11. Queen Victoria Market Winter Night Market — FREE Entry (Wednesday Nights)

Running every Wednesday from early June through late August, 5pm to 10pm. Free entry. Street food from dozens of stalls, fire pits, and a proper night-market atmosphere. This one is better suited to kids aged 8 and up who can manage a crowd and an evening outing — it’s not really a pram-friendly late-night venue. Driving from Williamstown to the city takes around 20–30 minutes depending on traffic. Street parking or park at Docklands and walk.

12. NGV International — Free Permanent Galleries (and Cartier if Older Kids)

The NGV permanent collection on St Kilda Rd is free for everyone. For families with younger children, the ground floor spaces and the Great Hall are accessible and impressive without costing anything.
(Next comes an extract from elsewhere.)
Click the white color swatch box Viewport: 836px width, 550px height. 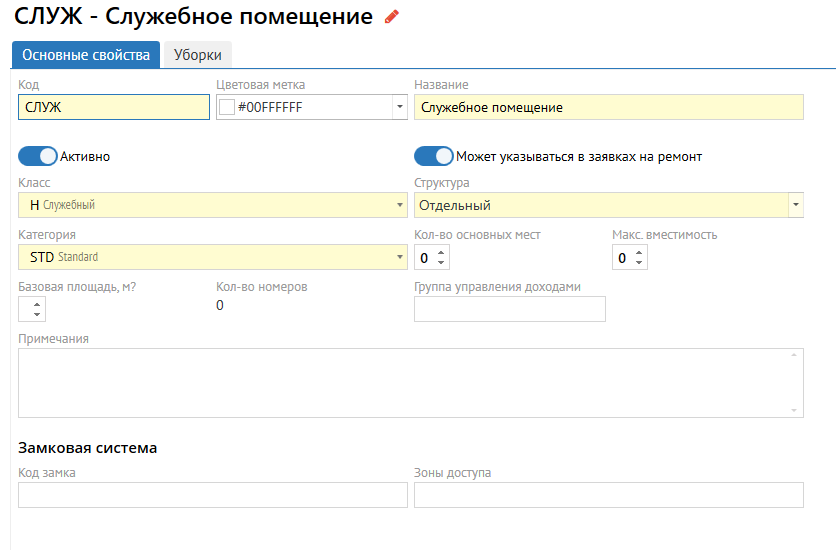coord(227,107)
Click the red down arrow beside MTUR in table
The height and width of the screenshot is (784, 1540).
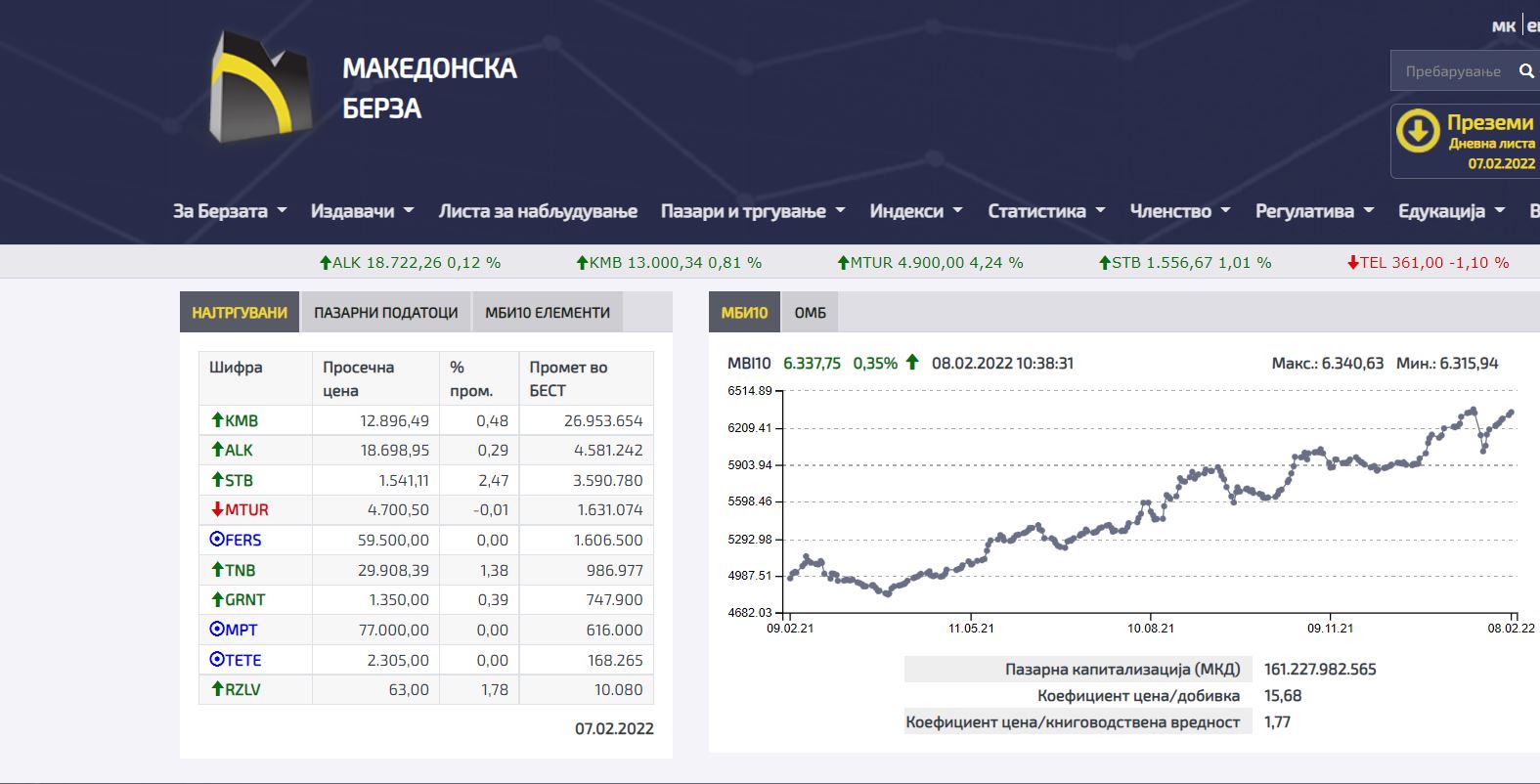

If you have teenagers or older children with genuine interest in jewellery, design, or art history, the NGV Melbourne Winter Masterpieces: Cartier exhibition runs through to 4 October (ticketed, book ahead online). The NGV is about 25–30 minutes from Williamstown by car, or take the train from Newport to Flinders Street and the tram up St Kilda Rd.

13. Lake Mountain Snow Day Trip — Honest Full-Day Commitment

Lake Mountain near Marysville is the closest snow area to Melbourne, roughly 2 to 2.5 hours each way from Williamstown. Season runs 6 June to 6 September 2026, but snow is not guaranteed — check the snow report the night before. The snow-play area suits younger children; tobogganing is around $33 for ages 6 and up (confirm current pricing at lakemountainresort.com.au). This is a full day: leave by 7am, back by 6pm at the earliest. Bring thermals, spare dry clothes, snacks, and patience. On a good snow day with the right preparation, it is legitimately one of the best winter things you can do with Melbourne kids. Do not attempt it on a school holiday Saturday — midweek or the second week of holidays is far more manageable.


Planning notes for Williamstown families

Book library and council vacation care sessions the moment bookings open — both fill in days. For the Docklands trips (Icehouse, Firelight Festival, Night Market), the Williamstown Ferry is worth checking as an alternative to driving, especially if you want to avoid parking. For Lake Mountain, the snow report site and road condition updates are mandatory reading the night before: a wasted 5-hour round trip on an ice-free mountain in rain is a different experience from what the photos promise.

The rest — reserves, waterfront walks, heated pools, cafe stops — needs no booking. Just a good jacket.